Wishing he had an energy drink or steaming cup of black
coffee, or better yet a rail of something much stronger, chemically based and
white, Elvis cast a quick glance at Bishop who was watching him through a pair
of binoculars from the covered wraparound porch of the giant lake house.

So, just as he had done after volunteering as a driver for
the Minot mission weeks ago, he put his head down and did what he was told.
Two
hours
, he guessed. Two more hours and he’d have enough of the forest pushed
back and the soil packed and grated smooth that he could relax. Maybe even
sleep. He smiled at the thought of putting his head down and closing his eyes.
But then remembered what Bishop had said: A plat inside the security perimeter
sufficient in size to accommodate a number of helicopters. The muscular former
Seal had also ordered him to make it a ‘flag lot,’ leaving room enough for a tractor
trailer to back in and still remain under cover of the trees on the ‘pole part’
of the clearing. But Elvis had no idea what in the hell a flag lot was, let
alone the
pole
part of a fucking flag lot. Plus he’d just arrived from
his cross-country drive when the orders had been issued and had been much too
tired to request clarification. So he’d nodded and forced his eyes to remain
open and winged it—just as he was doing now.

He raised the blade by a few degrees and set the tractor to
idling. Pictured a mental image of a flag flapping in the breeze. He looked
left and then right. Which corner would the pole go on? He reached into a
pocket. Came out with a poker chip he’d scooped off the ground outside an
Indian Casino somewhere west of the Rockies.
Left for heads, right for
tails,
he thought as he flipped the clay marker into the air. He caught it
and slapped it on his thigh and removed his hand.
Tails.

Right it is,
he thought.
One thousand worthless
dollars’ worth of right.
He clanked the dozer over to the spot where the
chip decided he would start the next cut.
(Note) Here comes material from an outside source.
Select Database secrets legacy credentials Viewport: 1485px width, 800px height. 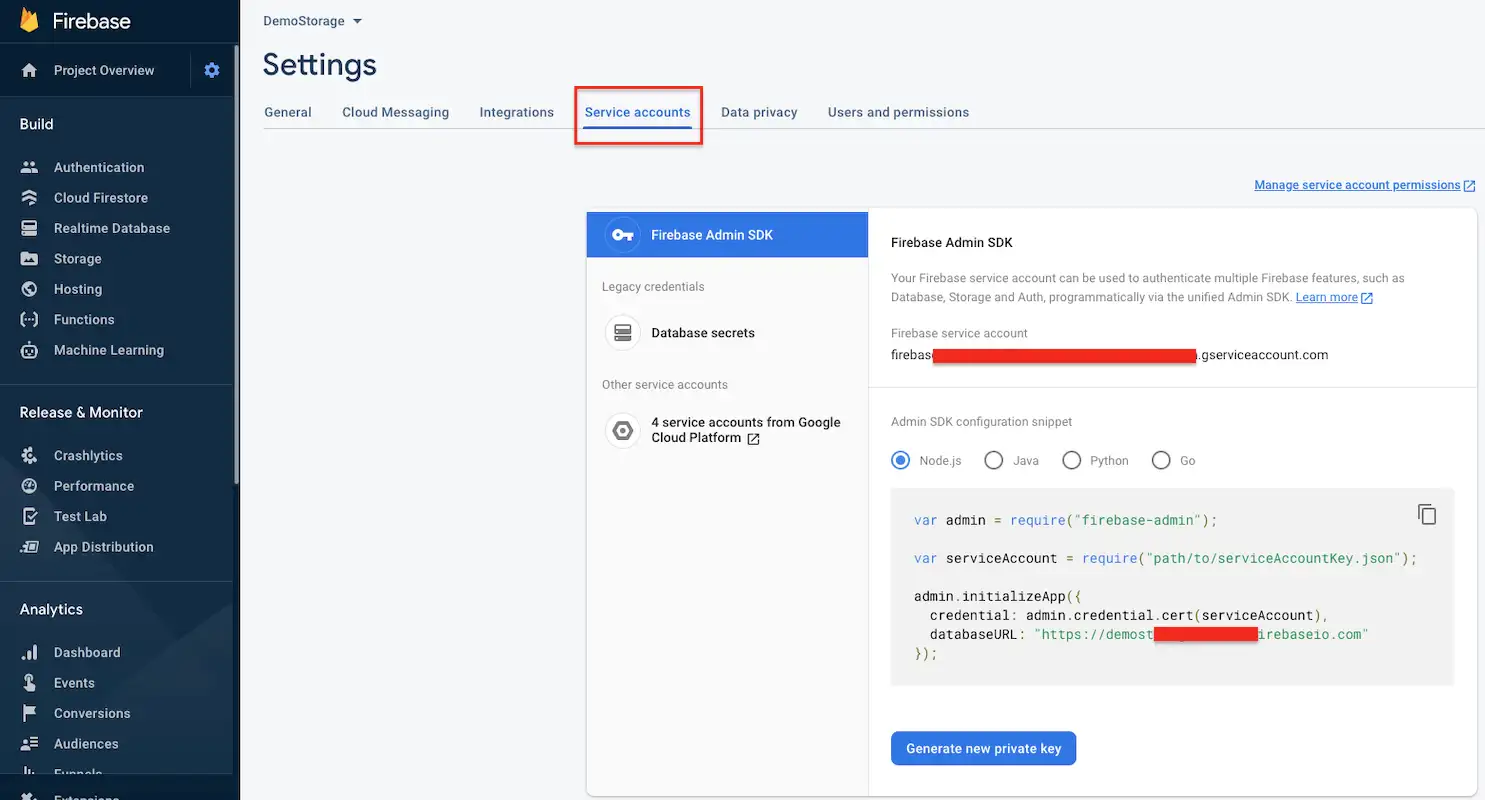[702, 333]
Along the way he passed by the
black-clad soldiers, who abruptly stopped hacking appendages from the oblivious
flesh eater and flashed smiles and bloodied blades, as if to say
Take a look
at our handiwork
.

And he did, stopping the dozer broadside. He feigned a
conspiratorial smile and was caught off guard by the sharp pong wafting off the
corpse. Crinkling his nose, he whispered his new mantra, “Means to an end.”
Though he didn’t want to, he found himself compelled to set eyes on the poor
creature. From the neck up the thing was nearly impossible to look at. Truly a
ghastly sight, minus everything fleshy: nose, ears, lips, eyelids. The zombie
had been rendered aerodynamically streamlined and now resembled a demonic
version of the tortured soul depicted in Edvard Munch’s the Screamer. From the
neck down was a different story. The sadists had hacked off the creature’s
forearms, leaving it looking like some kind of battlefield casualty, straining
against the fence, mouth opening and closing, waving its bloody stumps at its
antagonists.

Elvis threw a half-assed salute at the men, sending them
back to their macabre undertaking.

Then, now knowing precisely why he was cutting the
pole
part of the flag lot into the forest, he lowered the blade and resumed razing
the earth.  

Watching the action through a pair of binoculars from his
post near the north gate, Jimmy Foley, a newly conscripted townie, said a small
prayer that whoever was driving the tractor would
accidentally
run over
the pair he’d taken to calling the Brothers Grimm.